Having located "The height and width of the screenshot is (698, 1247)." in the records below, repeat exactly the line it is on and all subsequent lines, ending with the last.

Excerpts from a dataset:
○ ○ ○ ○ ○ ○ ○

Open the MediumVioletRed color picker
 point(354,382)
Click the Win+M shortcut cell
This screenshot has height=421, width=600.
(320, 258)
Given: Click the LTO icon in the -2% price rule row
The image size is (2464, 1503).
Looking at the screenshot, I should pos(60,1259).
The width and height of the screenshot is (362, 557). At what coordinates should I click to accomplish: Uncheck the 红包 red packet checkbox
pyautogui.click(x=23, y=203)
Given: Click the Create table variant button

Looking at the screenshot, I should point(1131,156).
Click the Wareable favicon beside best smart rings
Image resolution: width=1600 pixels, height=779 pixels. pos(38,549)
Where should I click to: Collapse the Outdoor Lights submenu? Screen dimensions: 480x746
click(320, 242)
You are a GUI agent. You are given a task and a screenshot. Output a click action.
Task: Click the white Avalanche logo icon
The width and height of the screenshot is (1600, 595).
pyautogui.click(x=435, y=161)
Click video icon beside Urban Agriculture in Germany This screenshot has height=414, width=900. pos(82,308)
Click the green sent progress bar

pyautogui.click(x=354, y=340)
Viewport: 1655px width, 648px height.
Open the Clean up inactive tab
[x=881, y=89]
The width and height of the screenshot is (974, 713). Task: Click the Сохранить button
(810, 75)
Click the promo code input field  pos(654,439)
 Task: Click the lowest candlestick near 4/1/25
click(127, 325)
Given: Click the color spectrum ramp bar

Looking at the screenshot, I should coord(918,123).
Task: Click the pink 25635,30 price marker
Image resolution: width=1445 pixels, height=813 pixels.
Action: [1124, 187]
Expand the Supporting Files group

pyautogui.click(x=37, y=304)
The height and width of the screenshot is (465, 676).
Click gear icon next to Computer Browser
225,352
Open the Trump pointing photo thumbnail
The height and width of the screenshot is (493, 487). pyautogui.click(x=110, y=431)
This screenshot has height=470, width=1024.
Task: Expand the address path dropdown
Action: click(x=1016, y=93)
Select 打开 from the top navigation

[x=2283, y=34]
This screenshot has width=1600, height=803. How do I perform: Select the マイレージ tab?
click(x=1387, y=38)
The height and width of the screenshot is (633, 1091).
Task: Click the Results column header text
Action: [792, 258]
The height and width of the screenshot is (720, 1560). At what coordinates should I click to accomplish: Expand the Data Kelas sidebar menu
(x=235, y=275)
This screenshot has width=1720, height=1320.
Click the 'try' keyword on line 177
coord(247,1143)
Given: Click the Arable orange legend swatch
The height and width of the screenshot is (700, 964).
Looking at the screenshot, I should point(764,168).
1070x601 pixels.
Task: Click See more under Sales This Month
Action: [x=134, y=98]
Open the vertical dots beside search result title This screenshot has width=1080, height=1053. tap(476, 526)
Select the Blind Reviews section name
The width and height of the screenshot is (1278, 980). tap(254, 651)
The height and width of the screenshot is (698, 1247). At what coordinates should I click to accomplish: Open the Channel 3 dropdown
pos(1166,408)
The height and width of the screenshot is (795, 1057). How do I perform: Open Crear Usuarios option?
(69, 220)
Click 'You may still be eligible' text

○ ○ ○ ○ ○ ○ ○

Output for this exercise >>
The height and width of the screenshot is (698, 1247). At what coordinates should I click to accomplish: Open the Channel 3 dropdown
pos(1166,408)
The height and width of the screenshot is (795, 1057). How do I perform: Open Crear Usuarios option?
(69, 220)
Click 'You may still be eligible' text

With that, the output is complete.